-- The problem --
In the entries below, find the line with "Instruction: Select the eraser tool icon" and the line with "Task: Click the £8 each calendar price". Print those two and everything between them exactly, and nothing else.
**** Data supplied
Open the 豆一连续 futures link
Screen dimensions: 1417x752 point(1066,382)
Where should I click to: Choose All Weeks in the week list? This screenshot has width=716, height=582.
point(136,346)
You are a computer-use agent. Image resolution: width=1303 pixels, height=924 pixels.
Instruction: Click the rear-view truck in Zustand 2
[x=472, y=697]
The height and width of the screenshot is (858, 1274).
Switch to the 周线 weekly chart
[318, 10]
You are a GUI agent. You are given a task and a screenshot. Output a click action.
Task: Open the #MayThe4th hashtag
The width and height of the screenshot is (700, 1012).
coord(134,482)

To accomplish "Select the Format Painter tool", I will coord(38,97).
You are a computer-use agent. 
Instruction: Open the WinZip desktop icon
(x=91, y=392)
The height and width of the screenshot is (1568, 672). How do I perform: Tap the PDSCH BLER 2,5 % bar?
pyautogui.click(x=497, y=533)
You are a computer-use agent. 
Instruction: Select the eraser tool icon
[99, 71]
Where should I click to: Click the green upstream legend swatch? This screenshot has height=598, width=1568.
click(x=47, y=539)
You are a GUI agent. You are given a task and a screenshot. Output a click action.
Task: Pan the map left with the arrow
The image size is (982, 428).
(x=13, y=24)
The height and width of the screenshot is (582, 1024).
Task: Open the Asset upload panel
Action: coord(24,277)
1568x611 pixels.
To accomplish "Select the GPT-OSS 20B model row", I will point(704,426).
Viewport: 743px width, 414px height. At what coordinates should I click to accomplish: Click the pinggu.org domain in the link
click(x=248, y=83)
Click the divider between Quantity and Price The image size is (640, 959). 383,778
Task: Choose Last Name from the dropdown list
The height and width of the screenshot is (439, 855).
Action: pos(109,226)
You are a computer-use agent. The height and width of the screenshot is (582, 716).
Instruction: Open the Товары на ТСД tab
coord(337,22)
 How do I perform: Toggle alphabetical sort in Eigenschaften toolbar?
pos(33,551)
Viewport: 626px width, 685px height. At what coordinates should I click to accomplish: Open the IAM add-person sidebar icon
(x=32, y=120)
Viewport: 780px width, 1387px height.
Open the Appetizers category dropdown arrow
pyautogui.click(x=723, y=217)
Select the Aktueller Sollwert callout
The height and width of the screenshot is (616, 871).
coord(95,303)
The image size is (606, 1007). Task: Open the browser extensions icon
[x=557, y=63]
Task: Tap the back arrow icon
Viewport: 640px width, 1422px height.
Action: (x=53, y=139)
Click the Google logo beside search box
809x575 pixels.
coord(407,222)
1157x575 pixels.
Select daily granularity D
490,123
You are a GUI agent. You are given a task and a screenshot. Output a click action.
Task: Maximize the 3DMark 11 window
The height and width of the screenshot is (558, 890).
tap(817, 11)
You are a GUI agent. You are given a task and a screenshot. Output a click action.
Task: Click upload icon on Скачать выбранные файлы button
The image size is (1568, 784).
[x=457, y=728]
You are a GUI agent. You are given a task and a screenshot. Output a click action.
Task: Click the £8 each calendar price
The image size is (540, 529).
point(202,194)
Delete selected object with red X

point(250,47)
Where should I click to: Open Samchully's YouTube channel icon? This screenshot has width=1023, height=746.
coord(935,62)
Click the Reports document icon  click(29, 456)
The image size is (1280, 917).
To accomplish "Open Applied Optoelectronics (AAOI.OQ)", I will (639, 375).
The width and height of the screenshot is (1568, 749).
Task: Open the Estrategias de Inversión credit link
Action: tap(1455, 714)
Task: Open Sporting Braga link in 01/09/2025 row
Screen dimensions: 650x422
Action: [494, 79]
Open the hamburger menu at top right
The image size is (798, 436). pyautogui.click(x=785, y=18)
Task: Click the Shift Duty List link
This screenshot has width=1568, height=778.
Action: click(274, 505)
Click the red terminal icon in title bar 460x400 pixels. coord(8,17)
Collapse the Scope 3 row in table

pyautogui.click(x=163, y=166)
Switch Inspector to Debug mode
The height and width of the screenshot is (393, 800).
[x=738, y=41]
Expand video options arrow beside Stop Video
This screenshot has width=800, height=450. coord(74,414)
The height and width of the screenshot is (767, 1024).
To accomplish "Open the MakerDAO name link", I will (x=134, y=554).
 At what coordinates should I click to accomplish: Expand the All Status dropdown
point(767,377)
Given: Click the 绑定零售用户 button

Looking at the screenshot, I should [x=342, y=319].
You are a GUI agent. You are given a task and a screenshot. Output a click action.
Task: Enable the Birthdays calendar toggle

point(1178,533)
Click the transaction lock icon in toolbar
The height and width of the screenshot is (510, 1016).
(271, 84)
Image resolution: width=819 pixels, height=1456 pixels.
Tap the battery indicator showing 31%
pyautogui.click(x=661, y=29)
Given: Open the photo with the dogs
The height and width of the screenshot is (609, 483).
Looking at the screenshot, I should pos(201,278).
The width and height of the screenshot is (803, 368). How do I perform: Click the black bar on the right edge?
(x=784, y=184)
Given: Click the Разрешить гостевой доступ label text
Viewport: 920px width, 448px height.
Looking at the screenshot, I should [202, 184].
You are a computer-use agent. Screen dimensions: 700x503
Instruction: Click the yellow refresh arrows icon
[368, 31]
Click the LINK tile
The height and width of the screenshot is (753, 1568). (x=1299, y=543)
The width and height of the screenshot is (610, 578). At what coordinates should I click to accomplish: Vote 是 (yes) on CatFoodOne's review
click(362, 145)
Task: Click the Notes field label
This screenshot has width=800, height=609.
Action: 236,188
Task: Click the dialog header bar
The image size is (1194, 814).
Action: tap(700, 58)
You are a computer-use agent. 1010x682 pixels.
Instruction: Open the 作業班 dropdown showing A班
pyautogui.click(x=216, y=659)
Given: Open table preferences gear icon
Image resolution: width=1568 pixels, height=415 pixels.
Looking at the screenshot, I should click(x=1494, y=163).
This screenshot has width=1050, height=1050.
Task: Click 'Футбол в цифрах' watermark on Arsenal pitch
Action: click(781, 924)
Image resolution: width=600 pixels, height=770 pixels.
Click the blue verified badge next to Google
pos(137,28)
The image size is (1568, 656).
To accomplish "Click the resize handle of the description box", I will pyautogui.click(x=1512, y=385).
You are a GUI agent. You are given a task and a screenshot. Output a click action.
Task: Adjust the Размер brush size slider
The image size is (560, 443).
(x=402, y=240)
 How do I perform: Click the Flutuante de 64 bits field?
********
-- Expected output --
Instruction: Select the eraser tool icon
[99, 71]
Where should I click to: Click the green upstream legend swatch? This screenshot has height=598, width=1568.
click(x=47, y=539)
You are a GUI agent. You are given a task and a screenshot. Output a click action.
Task: Pan the map left with the arrow
The image size is (982, 428).
(x=13, y=24)
The height and width of the screenshot is (582, 1024).
Task: Open the Asset upload panel
Action: coord(24,277)
1568x611 pixels.
To accomplish "Select the GPT-OSS 20B model row", I will point(704,426).
Viewport: 743px width, 414px height. At what coordinates should I click to accomplish: Click the pinggu.org domain in the link
click(x=248, y=83)
Click the divider between Quantity and Price The image size is (640, 959). 383,778
Task: Choose Last Name from the dropdown list
The height and width of the screenshot is (439, 855).
Action: pos(109,226)
You are a computer-use agent. The height and width of the screenshot is (582, 716).
Instruction: Open the Товары на ТСД tab
coord(337,22)
 How do I perform: Toggle alphabetical sort in Eigenschaften toolbar?
pos(33,551)
Viewport: 626px width, 685px height. At what coordinates should I click to accomplish: Open the IAM add-person sidebar icon
(x=32, y=120)
Viewport: 780px width, 1387px height.
Open the Appetizers category dropdown arrow
pyautogui.click(x=723, y=217)
Select the Aktueller Sollwert callout
The height and width of the screenshot is (616, 871).
coord(95,303)
The image size is (606, 1007). Task: Open the browser extensions icon
[x=557, y=63]
Task: Tap the back arrow icon
Viewport: 640px width, 1422px height.
Action: (x=53, y=139)
Click the Google logo beside search box
809x575 pixels.
coord(407,222)
1157x575 pixels.
Select daily granularity D
490,123
You are a GUI agent. You are given a task and a screenshot. Output a click action.
Task: Maximize the 3DMark 11 window
The height and width of the screenshot is (558, 890).
tap(817, 11)
You are a GUI agent. You are given a task and a screenshot. Output a click action.
Task: Click upload icon on Скачать выбранные файлы button
The image size is (1568, 784).
[x=457, y=728]
You are a GUI agent. You are given a task and a screenshot. Output a click action.
Task: Click the £8 each calendar price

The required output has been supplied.